How Critical Role Campaign 4 Reimagines Heavenly Beings

To be frank, I understand: Celestials are simply not very compelling. Divine champions of virtue that smite evil in every manifestation can be cool, but they also get cheesy very fast. That general lack of interest implies we remain unaware of a great deal about celestials. For example, we have yet to learn what occurs after the god who made them perishes. There is no canonical answer, and every DM is able to devise their own spin. The DM Brennan Lee Mulligan decided to center this issue at the heart of the setting of Aramán, a place where the deities have all been killed by mortals in a massive war that concluded 70 years prior to the beginning of the campaign. So what became of the servants of these gods?

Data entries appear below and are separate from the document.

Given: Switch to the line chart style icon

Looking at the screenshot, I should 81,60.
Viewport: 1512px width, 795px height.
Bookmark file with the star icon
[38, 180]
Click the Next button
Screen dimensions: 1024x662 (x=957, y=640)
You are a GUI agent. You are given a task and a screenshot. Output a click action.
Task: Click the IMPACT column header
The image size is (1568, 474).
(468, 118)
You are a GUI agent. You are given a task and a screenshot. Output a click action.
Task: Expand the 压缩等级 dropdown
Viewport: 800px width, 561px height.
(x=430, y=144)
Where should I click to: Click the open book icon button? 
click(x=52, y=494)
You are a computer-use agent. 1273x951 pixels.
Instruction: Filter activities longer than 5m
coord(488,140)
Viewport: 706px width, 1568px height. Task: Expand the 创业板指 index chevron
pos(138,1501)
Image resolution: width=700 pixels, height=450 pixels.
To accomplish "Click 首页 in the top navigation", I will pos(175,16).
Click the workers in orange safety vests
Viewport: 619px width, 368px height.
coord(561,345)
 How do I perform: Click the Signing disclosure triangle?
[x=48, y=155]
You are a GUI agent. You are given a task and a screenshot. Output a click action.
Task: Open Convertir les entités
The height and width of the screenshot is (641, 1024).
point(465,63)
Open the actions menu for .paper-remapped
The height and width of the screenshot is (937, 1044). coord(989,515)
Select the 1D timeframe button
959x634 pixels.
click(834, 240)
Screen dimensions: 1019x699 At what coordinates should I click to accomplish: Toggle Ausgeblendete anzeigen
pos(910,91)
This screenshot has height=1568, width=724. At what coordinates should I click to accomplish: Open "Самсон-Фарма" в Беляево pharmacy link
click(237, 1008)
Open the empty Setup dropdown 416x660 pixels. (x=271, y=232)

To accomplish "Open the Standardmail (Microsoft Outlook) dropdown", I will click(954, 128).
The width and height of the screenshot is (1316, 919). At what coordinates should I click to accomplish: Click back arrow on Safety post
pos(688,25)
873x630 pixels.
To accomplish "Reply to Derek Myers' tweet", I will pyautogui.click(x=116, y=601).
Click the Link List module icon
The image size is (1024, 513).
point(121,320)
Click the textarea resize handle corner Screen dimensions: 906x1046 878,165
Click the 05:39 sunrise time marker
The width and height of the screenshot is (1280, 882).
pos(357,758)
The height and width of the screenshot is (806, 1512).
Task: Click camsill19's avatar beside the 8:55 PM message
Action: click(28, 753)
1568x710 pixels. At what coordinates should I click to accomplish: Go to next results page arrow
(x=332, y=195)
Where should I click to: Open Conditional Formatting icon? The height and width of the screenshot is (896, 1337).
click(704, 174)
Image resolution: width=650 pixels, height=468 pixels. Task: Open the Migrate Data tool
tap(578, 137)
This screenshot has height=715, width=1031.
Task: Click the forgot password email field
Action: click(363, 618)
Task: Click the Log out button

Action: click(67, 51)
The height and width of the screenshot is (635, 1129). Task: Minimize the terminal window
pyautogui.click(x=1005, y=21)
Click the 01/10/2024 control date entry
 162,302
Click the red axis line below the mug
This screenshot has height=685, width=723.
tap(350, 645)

Brennan’s solution is simple, terrifying, and highly intriguing: They went crazy and became a blight that devastated whole nations. A lot about the past of Aramán, the war against the gods, and its aftermath in the present has still to be revealed, but it seems that when the gods died, the celestial beings went “feral”. They became monsters that could annihilate entire regions if not contained. Viewers caught a sight of how scary one of these creatures can be at the conclusion of the second episode, as Wicander (player Sam Riegel) encountered his “grandfather,” a fearsome celestial held bound in a massive coffin.

It’s not a coincidence that the most interesting celestial beings in D&D, story-wise, are those who have lost their divinity. Zariel, for example, was a powerful Solar whose obsession with ending the Blood War resulted in her being corrupted by Asmodeus and transformed into an Archdevil. Fazrian is a little-known Planetar who was called forth by a cleric inside the dungeon Undermountain and became obsessed with “purging” the evil in the Terminus level of the massive dungeon, slowly succumbing to the madness infusing the location.

The corruption seen in Campaign 4 of Critical Role takes a different shape. These celestial beings did not lose their virtue. They were not deceived, or led astray by their own pride or obsessions. They are victims; another terrible result of the Shapers’ War. As the new campaign progresses, I hope the DM focuses on the idea that, no matter how “just” that war was, the humans who emerged victorious may still regret the outcome. Their realm has been wounded, their link to the hereafter has been severed, and the beings that were once their protectors, guiding their spirits to safety following death, are currently frightening disasters.

Sure, this might simply be a convenient way to solve Gygax’s initial quandary. It is simple to rationalize slaying an divine being when it’s a screaming, insane creature with multiple fangs, but I also feel very intrigued by this new declination of the celestial mythology in Dungeons & Dragons. I am not entirely in accord with Brennan’s loathing for divine beings in his campaigns, but I nonetheless favor these horrific heavenly beings to the flat {

Nathaniel Sanders
Nathaniel Sanders

A writer and philosopher exploring the intersections of chance, psychology, and human experience through engaging narratives.